+++ Selected excerpt

In my experiment, I train a multilayer CNN for street view

house numbers recognition and check the accuracy with test data. The coding is

done in python using Tensorflow, a powerful library for implementation and

training deep neural networks. The central unit of data in TensorFlow is the

tensor. A tensor consists of a set of primitive values shaped into an array of

any number of dimensions. A tensor’s rank is its number of dimensions. 20

Along with TensorFlow used some other library function such as Numpy, Mathplotlib,

SciPy etc.

Firstly, as I have technical resource

limitation I perform my analysis only using the train and test dataset. And omit

extra dataset which is 2.7GB. Secondly, to make the analysis simpler I find and

delete all those data points which has more than 5 digits in the image. For the

implementation, I randomly shuffle valid dataset I have used the pickle file

svhn_multi which I created by preprocessing the data from the original SVHN

dataset. Then used the pickle file and train a 7-layer Convoluted Neural

Network. Finally, I castoff the test data to check for accuracy of the trained

model to detect number from street house number image.

++++++

Tasks to perform:
1) Answer these questions from the passage on street view house number recognition:
(a) What is the name of the library used for the coding in Python?
(b) How does the passage define a tensor's rank?
(c) How many layers does the trained network have?
2) Retype the passage on street view house number recognition from "dataset. Then used" to "house number image.".
The lines that come after this passage are a separate set of material.

+++ Source material

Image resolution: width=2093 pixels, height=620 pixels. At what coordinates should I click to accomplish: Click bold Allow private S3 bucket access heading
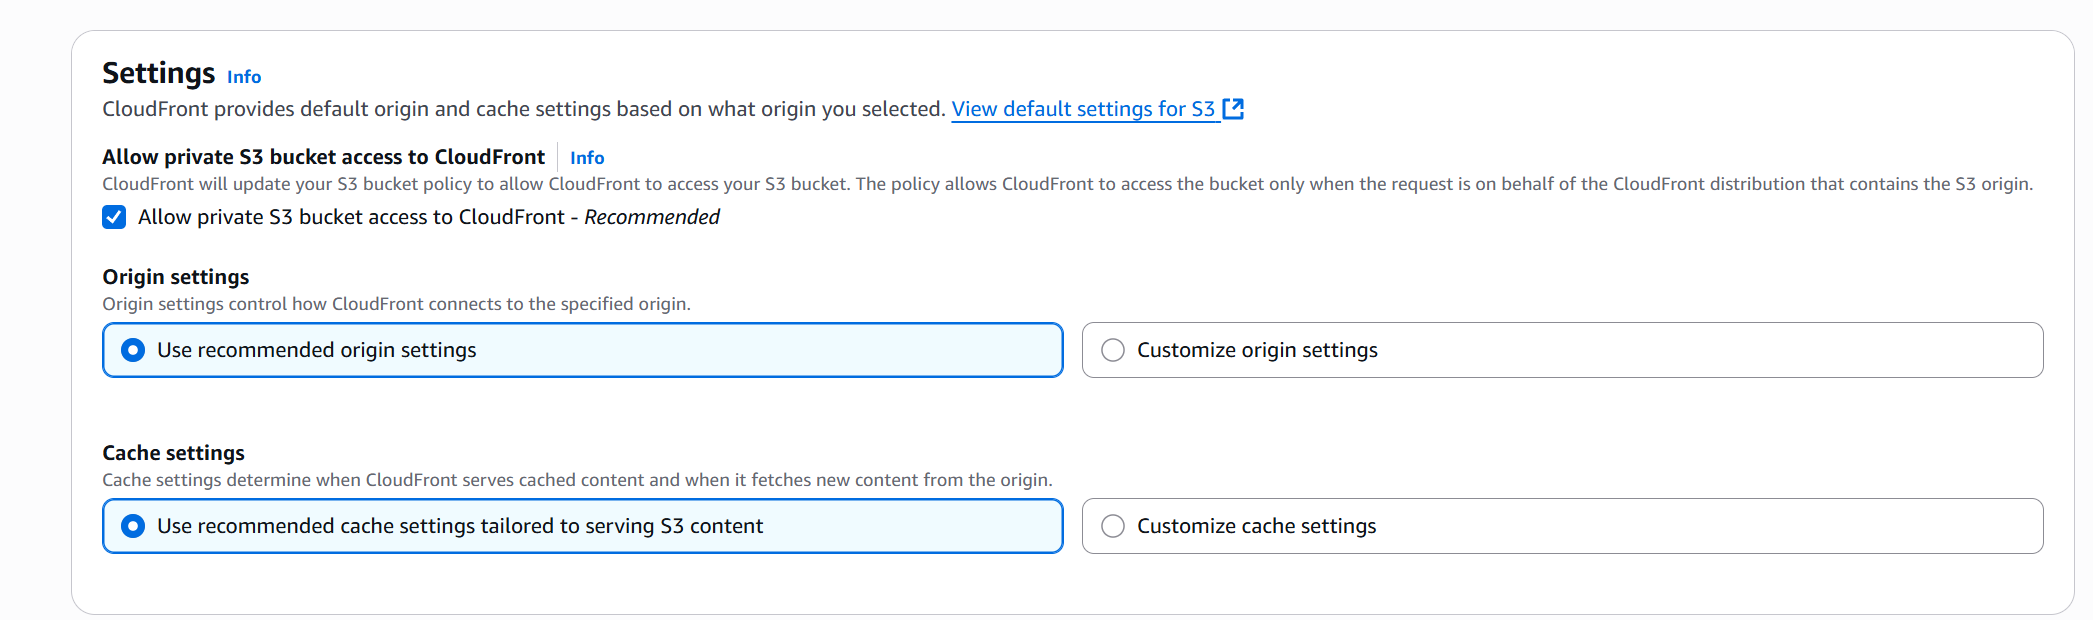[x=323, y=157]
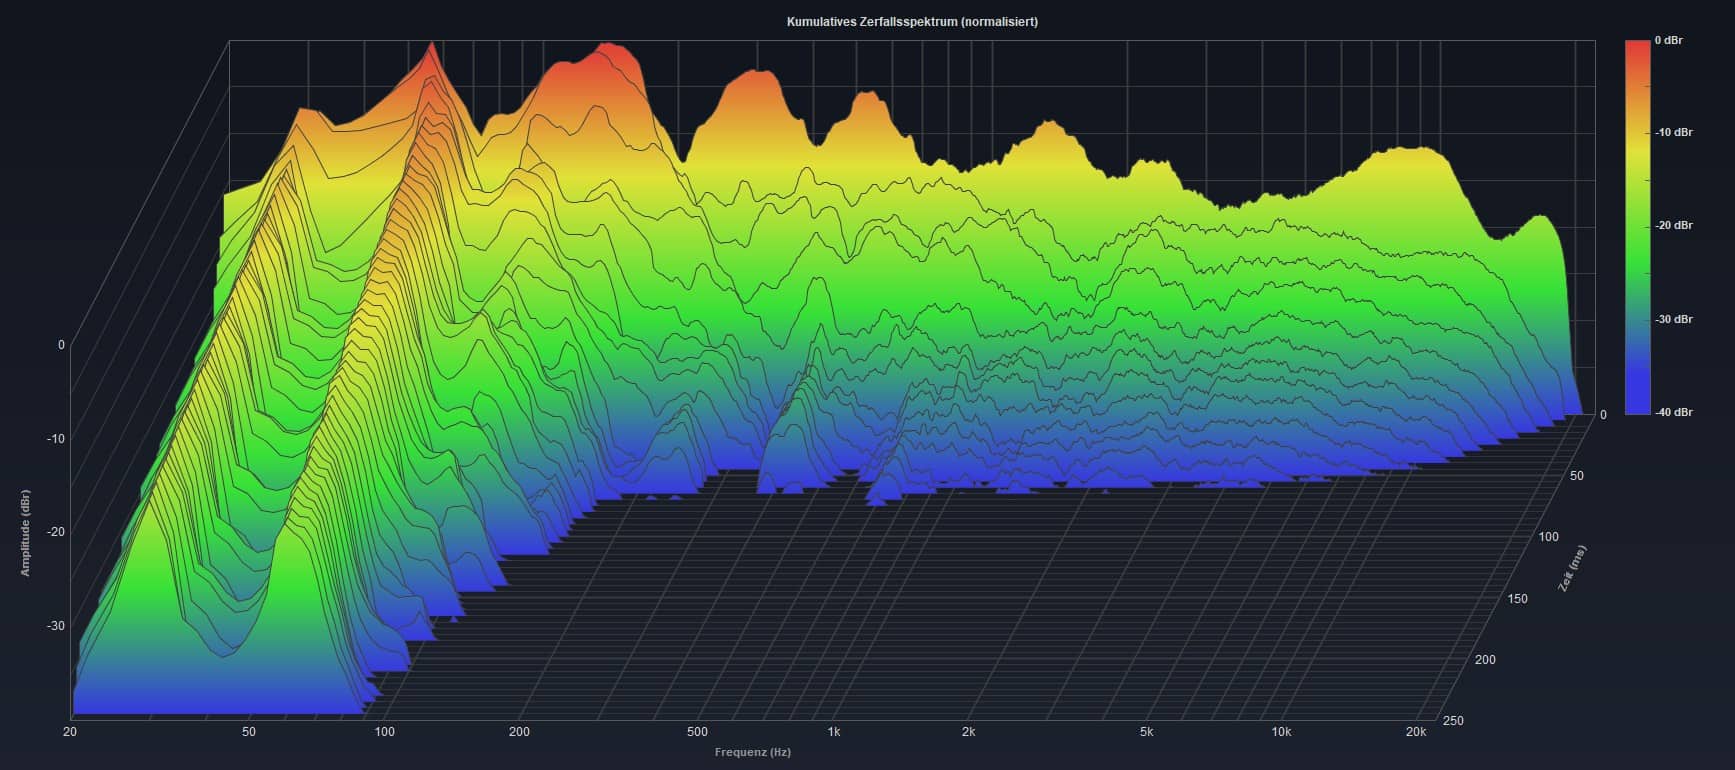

++++++

Responses for each task:
1)
(a) Tensorflow
(b) A tensor's rank is its number of dimensions.
(c) Seven

2)
dataset. Then used the pickle file and train a 7-layer Convoluted Neural

Network. Finally, I castoff the test data to check for accuracy of the trained

model to detect number from street house number image.